Task material:
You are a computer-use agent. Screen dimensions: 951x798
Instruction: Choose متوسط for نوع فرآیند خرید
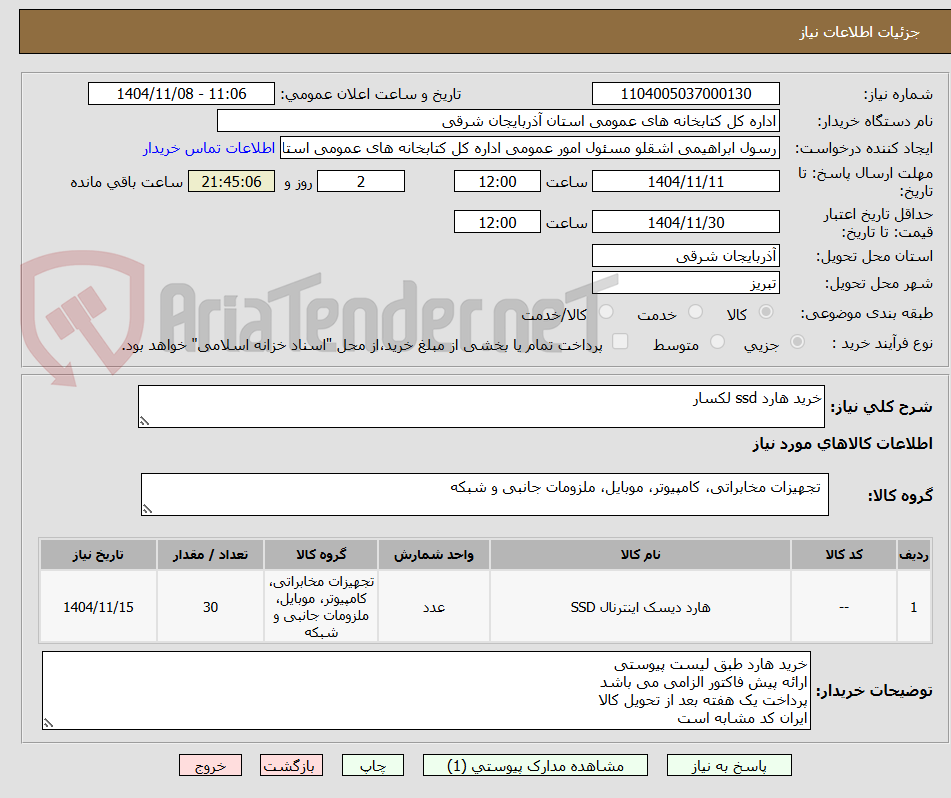715,342
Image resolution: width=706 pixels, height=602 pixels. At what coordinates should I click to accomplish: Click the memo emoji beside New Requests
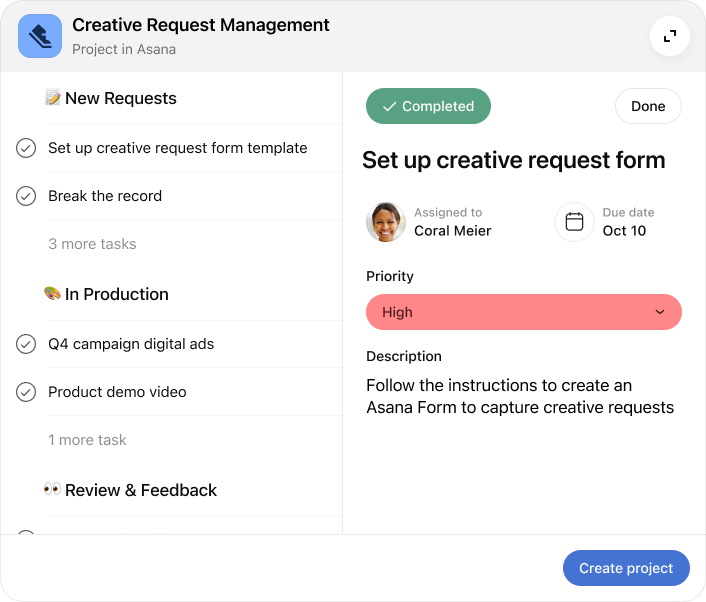(53, 98)
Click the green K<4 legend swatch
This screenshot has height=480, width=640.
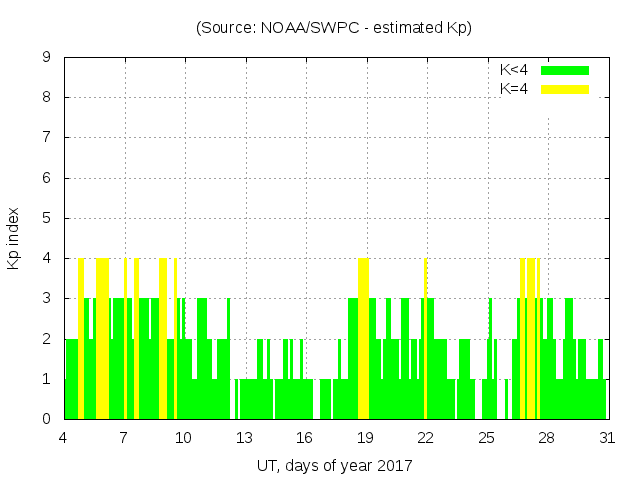565,70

Instructions for the task: Word for word, retype the material above without its pictures.

Exercise answer:
You are a computer-use agent. Screen dimensions: 951x798
Instruction: Choose متوسط for نوع فرآیند خرید
715,342
Image resolution: width=706 pixels, height=602 pixels. At what coordinates should I click to accomplish: Click the memo emoji beside New Requests
(53, 98)
Click the green K<4 legend swatch
This screenshot has height=480, width=640.
565,70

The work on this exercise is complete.